A large group of people stand together holding candles at a vigil for lost loved ones in a film still.
Adria Malcolm
/
Sees Clearly Productions
Community members hold candles to remember relatives taken by the MMIP crisis at an event in Santa Fe, New Mexico from the film “She Cried That Day.”

An award-winning documentary about the Missing and Murdered Indigenous Persons (MMIP) crisis will play at the Wyoming International Film Festival in Cheyenne this Friday. The screening will be followed by a Q&A co-hosted by the director and the chair of the state’s MMIP task force.

“She Cried That Day” tells the story of Dione Thomas, a Native woman who was murdered in a hotel room in Gallup, New Mexico in 2015. The feature-length film follows her sister, Christine Means (Arikara, Dakota, Diné), and her family as they search for justice for Thomas.

Amanda Erickson is born for the San Carlos Apache of the White Water Clan and directed the film.

“It really gives you a good insight into what's happening not only from a family's perspective, but you get an insight from tribal police, state police, and from the policymakers and those individuals who are trying to do something about this,” she said.

Erickson first heard Thomas’ sister, Christine, speak at New Mexico’s inaugural state MMIP task force meeting back in 2019.

“It just pulled at my heartstrings and I was immediately wanting to root for this family. I wanted to understand and I wanted to help,” she said.

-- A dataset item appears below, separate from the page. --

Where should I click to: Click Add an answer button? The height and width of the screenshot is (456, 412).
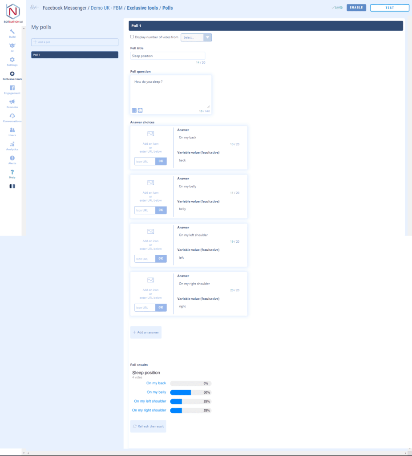pos(146,332)
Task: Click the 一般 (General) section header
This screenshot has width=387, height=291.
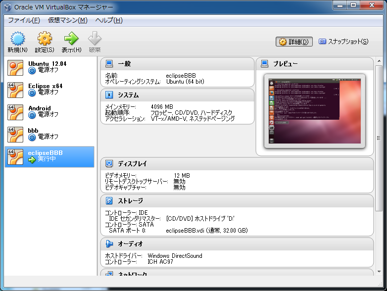Action: coord(124,64)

The MMIP crisis isn’t a new phenomenon and Native communities have struggled with high rates of assault and murder for decades. Many community advocates say that violence is rooted in generations of government policies like forced removal, land seizures and cultural erasure.

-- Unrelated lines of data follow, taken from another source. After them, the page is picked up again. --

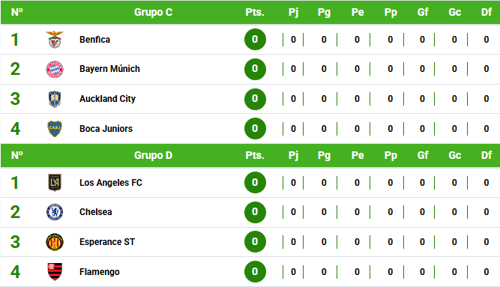Click the Boca Juniors shield logo
Screen dimensions: 500x287
(x=55, y=129)
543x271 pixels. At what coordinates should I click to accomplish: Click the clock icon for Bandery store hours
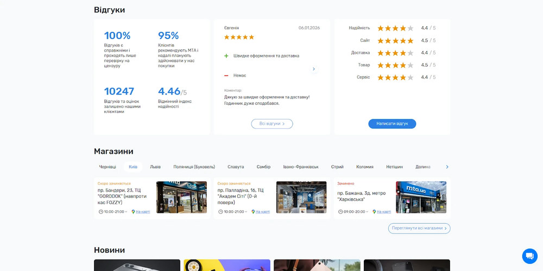click(100, 212)
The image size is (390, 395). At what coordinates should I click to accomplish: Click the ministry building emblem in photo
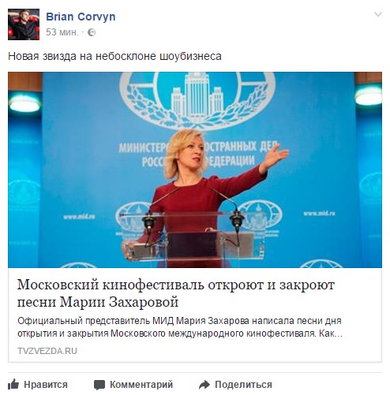[197, 100]
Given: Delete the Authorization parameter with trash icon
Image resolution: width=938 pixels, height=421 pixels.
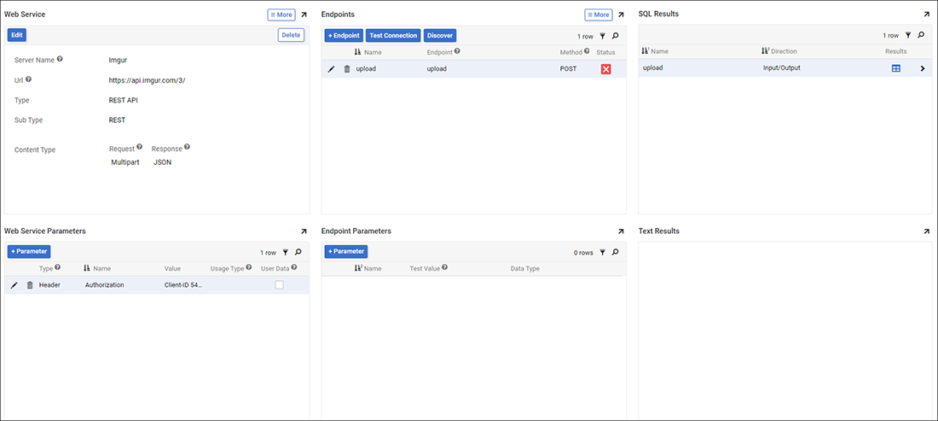Looking at the screenshot, I should (x=29, y=285).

Native American women are murdered at a rate 10 times higher than the national average, according to the U.S. Department of Justice.

“These are families that are suffering, that are largely having to fight for justice on their own, search for the missing on their own,” said Erickson. “It's imperative that everyone in our communities, everyone across the state, comes together to figure out what we can do to make some change.”

People carrying a banner with the Northern Arapaho flag, Eastern Shoshone flag, and the words “MMIP Wind River” lead a crowd onto a cleared city street.
Hannah Habermann
/
Wyoming Public Media
Community members march down Main Street in Riverton during a protest on May 5, 2024 for National Day of Awareness for Missing and Murdered Indigenous People.

The crisis has deep roots in Wyoming and on the Wind River Reservation as well. Native people are six times more likely to be the victims of a homicide than white residents, according to a 2026 update from the state’s MMIP task force. Between 2011 and 2020, Indigenous people were reported missing in 22 out of Wyoming’s 23 counties.

“That's something that every person in Wyoming should care about and want to understand what's happening in our state and what can we do to fix this issue,” said Erickson. “When you lose a Native woman, when you lose an Indigenous person from a community, you're losing generations of knowledge on the land. You're losing out on so much.”

The director will be joined by Cara Chambers, the chair of the state’s MMIP task force, to co-host a Q&A following the screening on July 10.

“The vast majority of missing cases in our state are Indigenous folks. The vast majority are from Fremont County and the Wind River. Eighty-two percent of our missing people are coming from that region,” said Chambers, who is also the director of the Division of Victim Services in Wyoming.

Like New Mexico, Wyoming’s state task force started in 2019 and was founded in response to grassroots Indigenous activists pushing for more attention for the long-ongoing and long-overlooked issue.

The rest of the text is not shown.